Star Wars: Where Science Meets Imagination, a companion volume to the Boston Museum of Science exhibition, assembles a team of some of the world's most creative scientists and engineers to consider the boundaries of science and science fiction. How has the culture of Star Wars inspired cutting-edge science, and what are the limits of tomorrow's technology? As the exhibition's planner, Ed Rodley, puts it, the book and the exhibit look at Star Wars "not as a blueprint, but as an inspiration,a s a springboard to think about what our future could be like."

In eminently readable, engaging essays, this book takes a look at two key aspects of our techno-future: transpiration and robots. Theoretical physicist Larry Krauss and propulsion expert Marc Millis tackle the thorny issue of faster-than-light-speed travel. Visual effects wizard Alex Jaeger, of Industrial Light & Magic, then explains how Star Wars vessels were designed to depict the evils of technology in the wrong hands, while showing the possibilities of an extra-galactic world that follows physical laws similar to our own.
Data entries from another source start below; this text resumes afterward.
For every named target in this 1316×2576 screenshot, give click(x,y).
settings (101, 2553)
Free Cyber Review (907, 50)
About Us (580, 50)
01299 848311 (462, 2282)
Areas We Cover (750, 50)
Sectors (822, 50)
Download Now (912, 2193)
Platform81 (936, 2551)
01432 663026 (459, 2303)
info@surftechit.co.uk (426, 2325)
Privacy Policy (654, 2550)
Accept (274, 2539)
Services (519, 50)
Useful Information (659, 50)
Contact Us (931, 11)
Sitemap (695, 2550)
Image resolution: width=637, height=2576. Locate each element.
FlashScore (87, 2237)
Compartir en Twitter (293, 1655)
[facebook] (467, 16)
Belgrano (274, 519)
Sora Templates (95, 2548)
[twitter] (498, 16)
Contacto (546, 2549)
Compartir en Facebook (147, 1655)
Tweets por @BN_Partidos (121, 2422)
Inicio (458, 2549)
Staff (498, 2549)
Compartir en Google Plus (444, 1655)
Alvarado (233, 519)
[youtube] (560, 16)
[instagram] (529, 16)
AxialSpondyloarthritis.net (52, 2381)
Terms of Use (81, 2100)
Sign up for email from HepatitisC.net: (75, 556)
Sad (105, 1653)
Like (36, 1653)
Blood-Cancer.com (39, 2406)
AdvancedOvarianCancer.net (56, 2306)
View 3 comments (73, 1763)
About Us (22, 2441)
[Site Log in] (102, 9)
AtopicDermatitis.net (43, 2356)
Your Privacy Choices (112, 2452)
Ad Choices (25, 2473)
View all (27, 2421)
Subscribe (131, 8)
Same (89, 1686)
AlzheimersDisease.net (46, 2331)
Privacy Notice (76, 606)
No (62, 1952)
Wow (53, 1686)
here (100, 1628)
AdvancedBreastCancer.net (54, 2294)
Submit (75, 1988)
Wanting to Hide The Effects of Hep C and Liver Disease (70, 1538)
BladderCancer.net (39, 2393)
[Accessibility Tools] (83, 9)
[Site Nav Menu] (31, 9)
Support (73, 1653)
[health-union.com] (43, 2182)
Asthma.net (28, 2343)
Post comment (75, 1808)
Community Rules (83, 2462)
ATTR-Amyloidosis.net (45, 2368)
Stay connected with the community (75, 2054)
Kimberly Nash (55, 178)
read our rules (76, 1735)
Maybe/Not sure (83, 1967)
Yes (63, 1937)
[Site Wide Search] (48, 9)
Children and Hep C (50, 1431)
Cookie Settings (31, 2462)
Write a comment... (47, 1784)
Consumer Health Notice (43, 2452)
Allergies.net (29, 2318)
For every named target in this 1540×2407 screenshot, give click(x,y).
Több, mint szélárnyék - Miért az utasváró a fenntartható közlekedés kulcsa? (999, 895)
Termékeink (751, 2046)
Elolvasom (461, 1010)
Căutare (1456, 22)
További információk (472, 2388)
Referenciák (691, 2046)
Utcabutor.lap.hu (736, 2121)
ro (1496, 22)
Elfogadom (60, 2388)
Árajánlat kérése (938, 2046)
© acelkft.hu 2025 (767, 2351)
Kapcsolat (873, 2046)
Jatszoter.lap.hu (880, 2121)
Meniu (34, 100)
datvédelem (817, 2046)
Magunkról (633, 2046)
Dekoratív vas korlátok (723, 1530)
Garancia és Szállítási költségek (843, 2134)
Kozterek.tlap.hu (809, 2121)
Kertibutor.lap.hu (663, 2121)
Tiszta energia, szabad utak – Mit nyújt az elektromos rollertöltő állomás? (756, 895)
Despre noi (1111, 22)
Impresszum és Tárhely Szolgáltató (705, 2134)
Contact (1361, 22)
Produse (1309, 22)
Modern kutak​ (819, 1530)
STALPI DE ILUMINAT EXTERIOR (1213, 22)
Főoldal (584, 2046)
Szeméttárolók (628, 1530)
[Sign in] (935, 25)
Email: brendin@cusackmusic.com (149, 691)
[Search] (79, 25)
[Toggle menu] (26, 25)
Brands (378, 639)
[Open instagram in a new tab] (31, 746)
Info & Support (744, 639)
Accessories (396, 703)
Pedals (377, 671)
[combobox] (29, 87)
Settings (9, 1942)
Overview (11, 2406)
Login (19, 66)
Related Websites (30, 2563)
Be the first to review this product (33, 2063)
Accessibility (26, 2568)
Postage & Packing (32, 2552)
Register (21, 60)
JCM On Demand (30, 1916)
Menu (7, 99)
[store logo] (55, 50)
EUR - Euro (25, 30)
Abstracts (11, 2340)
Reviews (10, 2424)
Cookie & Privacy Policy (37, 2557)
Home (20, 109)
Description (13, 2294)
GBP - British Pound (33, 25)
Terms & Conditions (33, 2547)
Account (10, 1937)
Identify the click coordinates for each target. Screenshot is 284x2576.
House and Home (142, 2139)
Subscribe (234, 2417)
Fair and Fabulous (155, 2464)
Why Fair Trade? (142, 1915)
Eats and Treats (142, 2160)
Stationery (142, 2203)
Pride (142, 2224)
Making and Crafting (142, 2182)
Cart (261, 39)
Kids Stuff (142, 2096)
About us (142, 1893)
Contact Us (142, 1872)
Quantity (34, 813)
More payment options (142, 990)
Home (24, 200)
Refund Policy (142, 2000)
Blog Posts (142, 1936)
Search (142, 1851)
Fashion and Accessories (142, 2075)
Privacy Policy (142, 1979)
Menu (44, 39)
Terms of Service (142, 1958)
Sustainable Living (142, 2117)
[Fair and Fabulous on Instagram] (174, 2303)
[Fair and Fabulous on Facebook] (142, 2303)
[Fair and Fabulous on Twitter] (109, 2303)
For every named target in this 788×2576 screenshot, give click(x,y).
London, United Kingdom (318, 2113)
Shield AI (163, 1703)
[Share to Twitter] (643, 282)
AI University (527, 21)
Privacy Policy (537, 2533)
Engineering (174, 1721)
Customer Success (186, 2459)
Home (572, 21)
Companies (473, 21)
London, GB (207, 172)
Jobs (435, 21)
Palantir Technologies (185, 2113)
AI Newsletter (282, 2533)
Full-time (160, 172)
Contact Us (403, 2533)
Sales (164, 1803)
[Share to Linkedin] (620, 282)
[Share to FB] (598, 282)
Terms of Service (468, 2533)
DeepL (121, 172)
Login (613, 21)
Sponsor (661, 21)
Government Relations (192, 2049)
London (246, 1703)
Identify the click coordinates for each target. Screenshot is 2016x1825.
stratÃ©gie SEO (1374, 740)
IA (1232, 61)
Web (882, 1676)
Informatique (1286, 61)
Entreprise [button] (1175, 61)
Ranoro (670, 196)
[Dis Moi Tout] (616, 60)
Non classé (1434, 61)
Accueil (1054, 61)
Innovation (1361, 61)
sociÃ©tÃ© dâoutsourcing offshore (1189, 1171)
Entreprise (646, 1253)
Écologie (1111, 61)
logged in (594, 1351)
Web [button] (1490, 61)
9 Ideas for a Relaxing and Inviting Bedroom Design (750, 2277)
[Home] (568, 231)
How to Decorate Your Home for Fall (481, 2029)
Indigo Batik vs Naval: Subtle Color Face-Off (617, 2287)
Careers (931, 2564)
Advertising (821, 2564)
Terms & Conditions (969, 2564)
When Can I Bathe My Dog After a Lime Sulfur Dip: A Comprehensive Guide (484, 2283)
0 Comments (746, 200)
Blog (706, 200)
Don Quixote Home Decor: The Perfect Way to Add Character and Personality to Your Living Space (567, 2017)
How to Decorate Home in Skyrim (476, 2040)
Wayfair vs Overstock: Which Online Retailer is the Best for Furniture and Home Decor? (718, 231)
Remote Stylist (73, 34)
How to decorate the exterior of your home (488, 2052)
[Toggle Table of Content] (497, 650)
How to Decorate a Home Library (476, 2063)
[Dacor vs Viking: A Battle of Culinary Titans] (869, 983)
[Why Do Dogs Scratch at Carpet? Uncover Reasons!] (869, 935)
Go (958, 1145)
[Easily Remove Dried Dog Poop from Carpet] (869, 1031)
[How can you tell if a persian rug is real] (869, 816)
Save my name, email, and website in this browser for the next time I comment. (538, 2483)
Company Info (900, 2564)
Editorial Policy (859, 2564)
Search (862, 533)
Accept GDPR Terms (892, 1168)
In the broad field of robotics, MIT scientist Rodney Brooks lays out the most recent thinking on artificial intelligence, while Cynthia Breazeal, also of MIT, examines the basics of human-robot relationships. Using robots on future moon journeys is the subject of NASA robotics specialist Illah Nourbakhsh.Back on Earth, Richard Satava explains amazing trends in medical implants. And, back in the world of celluloid, we learn from ILM animatronics engineer Grant Imahara and animation wizard Rob Coleman how realistic puppets and computer graphics create the "Illusion of Life."

With laser-sharp movie stills and other color photographs, as well as helpful margin features and fascinating sidebars about the technology of such things as Segway and maglev trains, this exciting book fills in the gaps between fantasy and reality, and celebrates the fact that all scientific advancement begins with the imagination.